**YOUR INSTRUCTIONS:**
From the line containing "Screen dimensions: 1001x737" through the last line of the entries, output the text exactly. Pictures stay out.

### TASK INPUT ###

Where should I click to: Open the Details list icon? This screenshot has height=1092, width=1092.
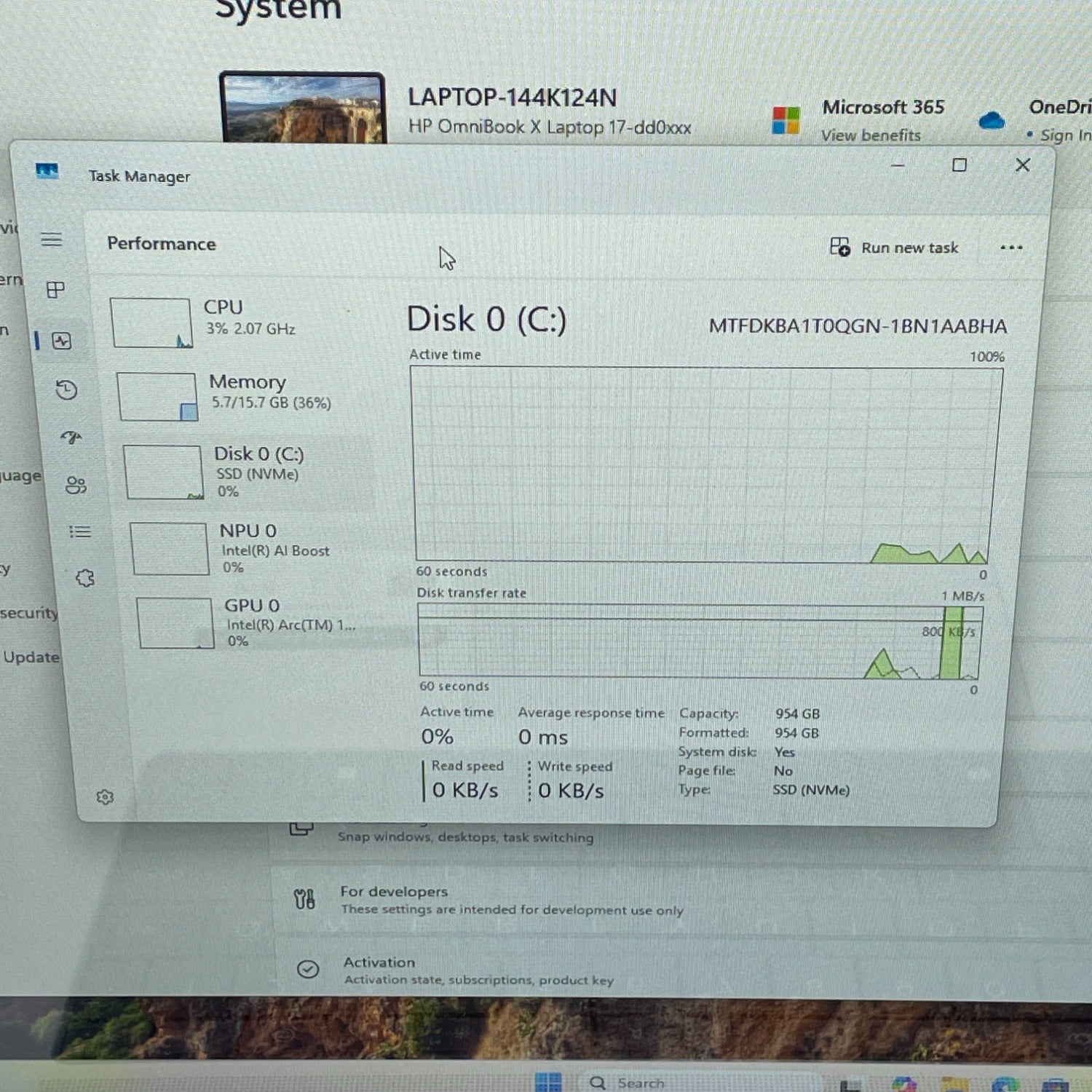click(80, 532)
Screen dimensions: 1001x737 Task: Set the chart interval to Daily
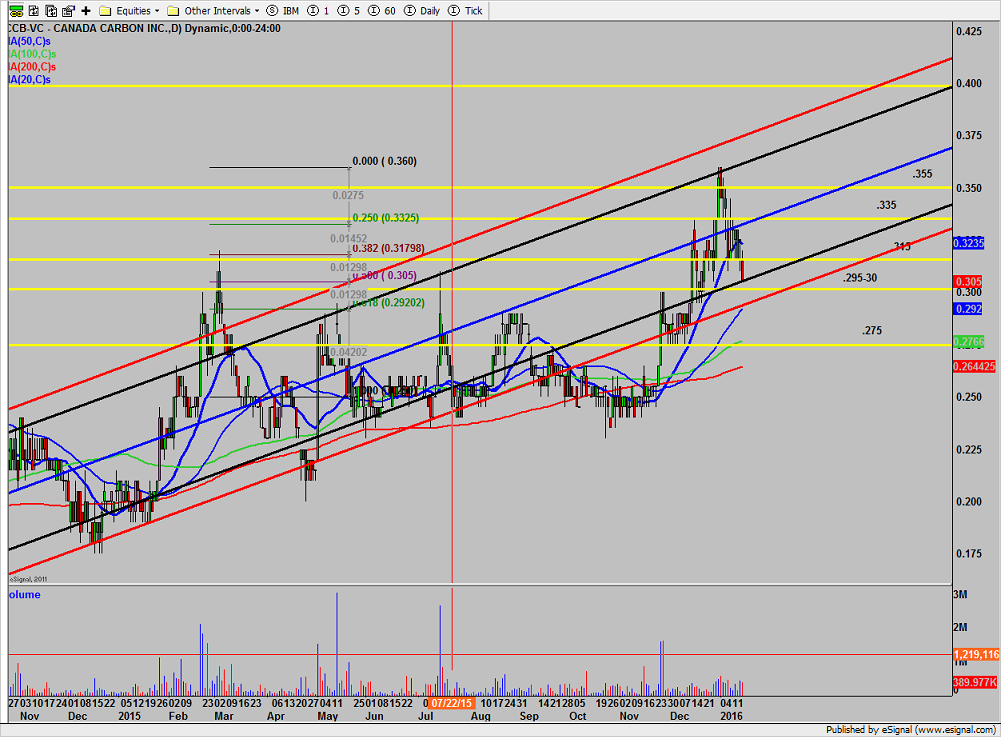click(422, 11)
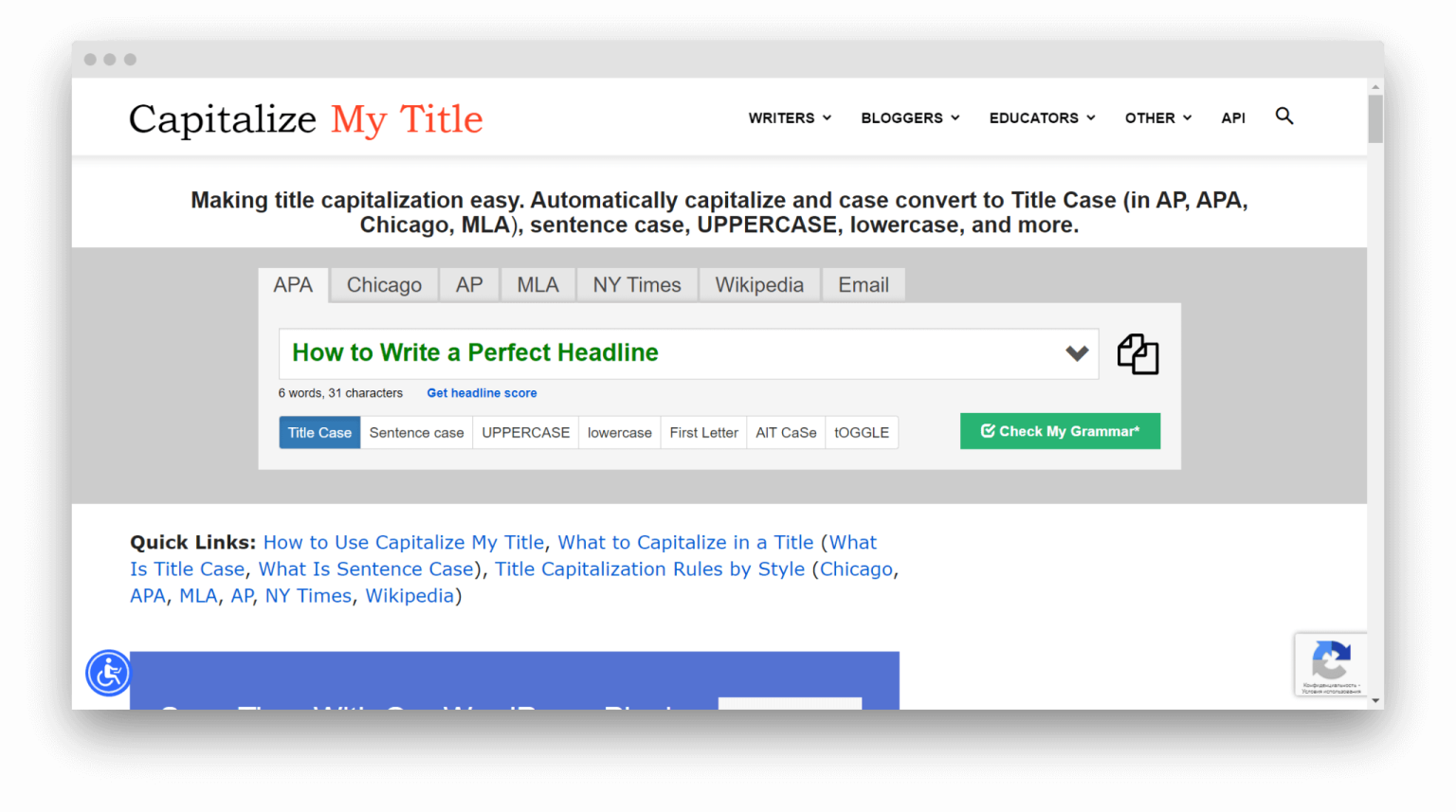Image resolution: width=1456 pixels, height=812 pixels.
Task: Open the API menu item
Action: click(1232, 118)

###

**SOLUTION BELOW:**
Screen dimensions: 1001x737 Task: Set the chart interval to Daily
click(422, 11)
Image resolution: width=1456 pixels, height=812 pixels.
Task: Open the API menu item
Action: click(1232, 118)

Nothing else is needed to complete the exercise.